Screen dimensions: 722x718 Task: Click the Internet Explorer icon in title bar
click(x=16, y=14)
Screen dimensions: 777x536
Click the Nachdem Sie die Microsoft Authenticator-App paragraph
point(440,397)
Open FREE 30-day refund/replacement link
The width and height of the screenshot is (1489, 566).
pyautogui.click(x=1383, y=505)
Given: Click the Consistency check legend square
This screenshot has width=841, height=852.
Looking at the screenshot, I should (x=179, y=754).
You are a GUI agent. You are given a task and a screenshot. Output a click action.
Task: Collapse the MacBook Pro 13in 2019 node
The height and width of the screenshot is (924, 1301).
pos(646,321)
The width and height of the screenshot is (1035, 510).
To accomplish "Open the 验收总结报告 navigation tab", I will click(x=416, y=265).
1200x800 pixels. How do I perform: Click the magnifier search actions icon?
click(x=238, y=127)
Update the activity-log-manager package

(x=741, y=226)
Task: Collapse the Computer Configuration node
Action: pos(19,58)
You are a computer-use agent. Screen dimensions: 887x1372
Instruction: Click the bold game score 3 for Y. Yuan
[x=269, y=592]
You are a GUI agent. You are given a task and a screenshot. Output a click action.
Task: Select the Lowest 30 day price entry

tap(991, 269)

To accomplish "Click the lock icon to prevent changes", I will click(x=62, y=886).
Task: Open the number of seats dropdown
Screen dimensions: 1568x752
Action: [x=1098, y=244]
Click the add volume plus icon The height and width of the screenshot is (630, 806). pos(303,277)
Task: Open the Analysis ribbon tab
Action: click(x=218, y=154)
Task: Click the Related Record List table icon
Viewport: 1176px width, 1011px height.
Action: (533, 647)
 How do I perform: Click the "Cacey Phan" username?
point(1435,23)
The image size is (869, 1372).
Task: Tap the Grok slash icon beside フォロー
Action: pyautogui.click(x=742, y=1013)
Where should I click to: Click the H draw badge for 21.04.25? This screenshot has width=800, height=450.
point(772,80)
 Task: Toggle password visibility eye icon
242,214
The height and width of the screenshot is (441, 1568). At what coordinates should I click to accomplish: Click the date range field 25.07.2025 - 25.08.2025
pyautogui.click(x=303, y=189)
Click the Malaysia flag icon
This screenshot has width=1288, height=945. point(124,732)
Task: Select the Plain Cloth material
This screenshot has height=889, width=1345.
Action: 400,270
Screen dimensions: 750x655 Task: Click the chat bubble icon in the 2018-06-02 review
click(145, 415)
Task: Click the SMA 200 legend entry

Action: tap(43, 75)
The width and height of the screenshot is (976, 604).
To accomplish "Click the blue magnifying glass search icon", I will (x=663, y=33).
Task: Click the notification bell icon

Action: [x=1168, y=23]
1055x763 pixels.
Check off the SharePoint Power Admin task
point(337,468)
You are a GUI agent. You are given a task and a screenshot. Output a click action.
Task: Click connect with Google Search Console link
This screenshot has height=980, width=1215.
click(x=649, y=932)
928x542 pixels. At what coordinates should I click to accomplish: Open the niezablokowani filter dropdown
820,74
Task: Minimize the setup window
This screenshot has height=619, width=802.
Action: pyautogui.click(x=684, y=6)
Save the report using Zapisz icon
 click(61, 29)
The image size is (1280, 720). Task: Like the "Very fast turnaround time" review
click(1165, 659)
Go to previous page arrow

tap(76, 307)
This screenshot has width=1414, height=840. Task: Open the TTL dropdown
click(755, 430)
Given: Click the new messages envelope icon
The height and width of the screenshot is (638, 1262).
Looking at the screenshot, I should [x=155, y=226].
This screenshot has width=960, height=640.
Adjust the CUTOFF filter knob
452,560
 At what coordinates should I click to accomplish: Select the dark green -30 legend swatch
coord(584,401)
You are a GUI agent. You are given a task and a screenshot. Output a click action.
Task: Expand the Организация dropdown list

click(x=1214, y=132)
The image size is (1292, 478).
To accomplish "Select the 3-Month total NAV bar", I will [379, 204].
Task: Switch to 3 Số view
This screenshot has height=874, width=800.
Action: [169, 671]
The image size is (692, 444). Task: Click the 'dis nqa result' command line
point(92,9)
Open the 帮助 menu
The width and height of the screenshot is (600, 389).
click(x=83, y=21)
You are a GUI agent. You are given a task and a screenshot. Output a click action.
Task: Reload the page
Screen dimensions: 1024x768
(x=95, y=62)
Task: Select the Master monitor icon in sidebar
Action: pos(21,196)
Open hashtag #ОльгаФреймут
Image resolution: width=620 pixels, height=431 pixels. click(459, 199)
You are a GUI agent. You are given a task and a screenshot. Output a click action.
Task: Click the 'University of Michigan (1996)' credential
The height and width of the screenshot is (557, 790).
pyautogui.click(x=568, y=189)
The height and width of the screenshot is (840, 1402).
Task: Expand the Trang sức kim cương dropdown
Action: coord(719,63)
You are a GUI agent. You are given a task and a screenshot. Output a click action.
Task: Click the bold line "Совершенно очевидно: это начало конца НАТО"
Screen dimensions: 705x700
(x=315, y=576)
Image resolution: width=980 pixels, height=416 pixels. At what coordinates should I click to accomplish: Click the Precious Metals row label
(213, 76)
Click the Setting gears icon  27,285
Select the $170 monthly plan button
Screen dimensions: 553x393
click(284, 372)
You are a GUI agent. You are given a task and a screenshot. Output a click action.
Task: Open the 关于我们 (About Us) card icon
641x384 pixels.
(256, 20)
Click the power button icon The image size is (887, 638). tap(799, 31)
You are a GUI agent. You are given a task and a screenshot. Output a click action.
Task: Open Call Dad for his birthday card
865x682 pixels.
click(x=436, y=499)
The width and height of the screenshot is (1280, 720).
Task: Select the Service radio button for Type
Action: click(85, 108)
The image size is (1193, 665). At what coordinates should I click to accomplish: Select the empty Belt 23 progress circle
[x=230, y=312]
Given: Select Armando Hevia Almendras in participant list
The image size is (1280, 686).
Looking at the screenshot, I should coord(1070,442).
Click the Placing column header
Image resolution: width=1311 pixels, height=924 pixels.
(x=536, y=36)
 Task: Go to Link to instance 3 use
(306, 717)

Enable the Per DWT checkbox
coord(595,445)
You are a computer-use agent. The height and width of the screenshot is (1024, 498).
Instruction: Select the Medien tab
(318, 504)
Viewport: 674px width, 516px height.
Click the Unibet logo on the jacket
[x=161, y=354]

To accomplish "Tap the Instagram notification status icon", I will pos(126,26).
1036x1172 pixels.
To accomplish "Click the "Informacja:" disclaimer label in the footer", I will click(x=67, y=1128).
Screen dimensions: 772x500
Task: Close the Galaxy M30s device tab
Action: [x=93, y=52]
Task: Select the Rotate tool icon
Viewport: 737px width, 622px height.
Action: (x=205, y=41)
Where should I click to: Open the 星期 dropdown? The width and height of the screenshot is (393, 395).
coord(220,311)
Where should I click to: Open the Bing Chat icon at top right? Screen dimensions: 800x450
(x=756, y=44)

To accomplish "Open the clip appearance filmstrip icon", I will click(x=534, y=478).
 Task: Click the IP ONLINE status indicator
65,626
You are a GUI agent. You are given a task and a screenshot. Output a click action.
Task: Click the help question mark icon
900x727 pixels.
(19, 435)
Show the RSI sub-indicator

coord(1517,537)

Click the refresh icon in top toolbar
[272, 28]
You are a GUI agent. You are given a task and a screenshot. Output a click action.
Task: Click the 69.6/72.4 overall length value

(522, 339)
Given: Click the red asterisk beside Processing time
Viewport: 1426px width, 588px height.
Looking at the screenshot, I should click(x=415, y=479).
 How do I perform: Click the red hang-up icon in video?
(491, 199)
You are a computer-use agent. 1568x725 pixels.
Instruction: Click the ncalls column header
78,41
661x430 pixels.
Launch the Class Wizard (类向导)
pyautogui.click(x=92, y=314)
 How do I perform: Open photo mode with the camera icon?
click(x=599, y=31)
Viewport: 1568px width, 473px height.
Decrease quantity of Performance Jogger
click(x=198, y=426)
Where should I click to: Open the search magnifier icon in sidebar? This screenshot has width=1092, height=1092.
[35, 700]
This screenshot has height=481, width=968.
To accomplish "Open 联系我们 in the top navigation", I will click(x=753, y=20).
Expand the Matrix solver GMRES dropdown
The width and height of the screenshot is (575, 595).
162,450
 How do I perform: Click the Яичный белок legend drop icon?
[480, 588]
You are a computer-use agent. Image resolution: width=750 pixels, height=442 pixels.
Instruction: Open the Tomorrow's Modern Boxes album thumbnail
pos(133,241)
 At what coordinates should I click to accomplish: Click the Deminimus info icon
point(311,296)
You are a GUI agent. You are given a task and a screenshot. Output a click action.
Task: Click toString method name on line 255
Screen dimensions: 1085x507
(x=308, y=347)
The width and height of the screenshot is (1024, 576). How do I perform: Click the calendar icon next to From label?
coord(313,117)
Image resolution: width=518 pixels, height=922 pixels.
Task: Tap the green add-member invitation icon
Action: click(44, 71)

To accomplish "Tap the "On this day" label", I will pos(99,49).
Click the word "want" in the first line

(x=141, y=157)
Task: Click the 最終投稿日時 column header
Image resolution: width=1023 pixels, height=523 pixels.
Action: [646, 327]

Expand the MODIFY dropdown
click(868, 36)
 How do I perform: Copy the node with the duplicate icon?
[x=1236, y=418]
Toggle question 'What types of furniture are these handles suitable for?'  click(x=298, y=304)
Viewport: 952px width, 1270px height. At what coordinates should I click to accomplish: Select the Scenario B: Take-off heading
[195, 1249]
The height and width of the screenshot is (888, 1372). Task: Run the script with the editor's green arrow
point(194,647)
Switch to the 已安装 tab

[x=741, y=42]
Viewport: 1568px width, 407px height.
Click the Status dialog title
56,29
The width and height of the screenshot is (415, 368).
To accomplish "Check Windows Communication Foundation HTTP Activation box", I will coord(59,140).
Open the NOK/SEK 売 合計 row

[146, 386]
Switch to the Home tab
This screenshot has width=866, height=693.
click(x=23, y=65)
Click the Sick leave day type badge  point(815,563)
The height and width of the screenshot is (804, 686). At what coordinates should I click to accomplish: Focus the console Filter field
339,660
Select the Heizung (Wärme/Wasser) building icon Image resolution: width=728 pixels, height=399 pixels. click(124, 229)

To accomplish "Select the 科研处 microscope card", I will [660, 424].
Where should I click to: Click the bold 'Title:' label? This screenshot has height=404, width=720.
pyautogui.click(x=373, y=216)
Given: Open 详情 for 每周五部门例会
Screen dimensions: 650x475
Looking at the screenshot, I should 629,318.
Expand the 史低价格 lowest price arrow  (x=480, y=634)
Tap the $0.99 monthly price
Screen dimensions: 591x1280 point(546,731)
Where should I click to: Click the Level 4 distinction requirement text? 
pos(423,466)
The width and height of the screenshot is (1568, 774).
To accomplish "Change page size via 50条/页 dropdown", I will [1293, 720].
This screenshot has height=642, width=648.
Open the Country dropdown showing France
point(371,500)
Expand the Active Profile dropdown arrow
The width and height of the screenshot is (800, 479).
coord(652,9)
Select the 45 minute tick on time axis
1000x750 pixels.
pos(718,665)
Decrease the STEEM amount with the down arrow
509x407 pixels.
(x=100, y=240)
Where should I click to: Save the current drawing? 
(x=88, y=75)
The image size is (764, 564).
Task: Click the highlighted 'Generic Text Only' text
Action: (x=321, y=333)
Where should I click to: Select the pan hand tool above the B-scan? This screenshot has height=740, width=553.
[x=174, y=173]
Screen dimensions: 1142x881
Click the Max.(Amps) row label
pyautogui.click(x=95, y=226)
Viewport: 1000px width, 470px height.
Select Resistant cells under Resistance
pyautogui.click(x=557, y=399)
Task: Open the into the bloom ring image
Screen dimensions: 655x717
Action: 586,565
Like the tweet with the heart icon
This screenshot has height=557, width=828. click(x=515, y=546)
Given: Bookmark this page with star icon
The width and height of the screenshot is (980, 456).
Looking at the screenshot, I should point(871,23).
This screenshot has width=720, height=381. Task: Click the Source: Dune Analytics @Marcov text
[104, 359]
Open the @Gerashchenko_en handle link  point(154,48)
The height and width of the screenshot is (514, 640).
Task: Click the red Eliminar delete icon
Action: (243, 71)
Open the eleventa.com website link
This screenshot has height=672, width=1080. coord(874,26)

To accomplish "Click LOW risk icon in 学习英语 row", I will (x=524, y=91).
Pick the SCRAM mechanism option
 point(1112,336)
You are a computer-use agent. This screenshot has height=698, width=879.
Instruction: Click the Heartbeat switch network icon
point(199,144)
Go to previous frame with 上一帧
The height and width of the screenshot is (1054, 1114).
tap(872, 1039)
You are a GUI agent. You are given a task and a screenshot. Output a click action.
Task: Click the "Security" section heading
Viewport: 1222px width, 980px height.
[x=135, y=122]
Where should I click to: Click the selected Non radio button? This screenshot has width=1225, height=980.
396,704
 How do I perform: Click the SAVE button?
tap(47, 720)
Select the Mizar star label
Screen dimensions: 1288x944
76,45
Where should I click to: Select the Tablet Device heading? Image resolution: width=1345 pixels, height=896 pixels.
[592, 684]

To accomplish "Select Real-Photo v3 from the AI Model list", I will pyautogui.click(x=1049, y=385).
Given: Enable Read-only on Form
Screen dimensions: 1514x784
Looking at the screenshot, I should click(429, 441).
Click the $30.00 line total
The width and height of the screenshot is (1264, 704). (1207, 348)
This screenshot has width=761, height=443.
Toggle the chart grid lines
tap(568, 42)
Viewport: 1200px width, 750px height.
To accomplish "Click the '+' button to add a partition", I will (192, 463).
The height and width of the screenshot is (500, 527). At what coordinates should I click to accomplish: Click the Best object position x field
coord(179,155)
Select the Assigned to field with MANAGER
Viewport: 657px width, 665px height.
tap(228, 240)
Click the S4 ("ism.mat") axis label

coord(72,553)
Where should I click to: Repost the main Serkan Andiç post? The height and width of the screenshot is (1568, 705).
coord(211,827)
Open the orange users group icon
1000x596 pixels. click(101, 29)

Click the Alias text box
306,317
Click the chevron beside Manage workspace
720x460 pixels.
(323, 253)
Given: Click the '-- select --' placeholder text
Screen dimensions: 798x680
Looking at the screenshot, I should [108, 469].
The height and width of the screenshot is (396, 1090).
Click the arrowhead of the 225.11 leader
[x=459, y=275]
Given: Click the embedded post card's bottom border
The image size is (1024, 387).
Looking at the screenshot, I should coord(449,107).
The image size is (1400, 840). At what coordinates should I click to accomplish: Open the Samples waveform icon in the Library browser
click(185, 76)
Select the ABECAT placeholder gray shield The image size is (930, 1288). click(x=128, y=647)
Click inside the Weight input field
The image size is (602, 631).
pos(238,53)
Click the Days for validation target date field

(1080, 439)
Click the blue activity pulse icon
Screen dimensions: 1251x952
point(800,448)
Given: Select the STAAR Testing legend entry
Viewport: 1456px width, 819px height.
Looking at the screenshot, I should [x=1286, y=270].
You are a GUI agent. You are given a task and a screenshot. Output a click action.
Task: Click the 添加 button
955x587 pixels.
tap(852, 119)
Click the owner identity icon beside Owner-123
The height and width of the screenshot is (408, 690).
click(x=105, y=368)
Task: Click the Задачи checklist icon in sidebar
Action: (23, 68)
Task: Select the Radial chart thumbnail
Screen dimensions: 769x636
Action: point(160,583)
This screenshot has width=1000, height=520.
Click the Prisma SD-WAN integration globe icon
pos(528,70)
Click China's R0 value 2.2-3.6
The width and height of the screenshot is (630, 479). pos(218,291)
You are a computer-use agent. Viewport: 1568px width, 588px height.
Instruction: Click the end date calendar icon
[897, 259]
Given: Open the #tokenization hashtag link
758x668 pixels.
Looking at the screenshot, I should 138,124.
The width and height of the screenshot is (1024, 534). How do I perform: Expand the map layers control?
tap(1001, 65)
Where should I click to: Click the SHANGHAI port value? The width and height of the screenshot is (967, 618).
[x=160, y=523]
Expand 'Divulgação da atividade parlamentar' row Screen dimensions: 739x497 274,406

+++

• [What the exercise asks]: When a line of the entries contains "card", it counts; say how many such lines there are, and nothing more.

• [Result of this task]: 4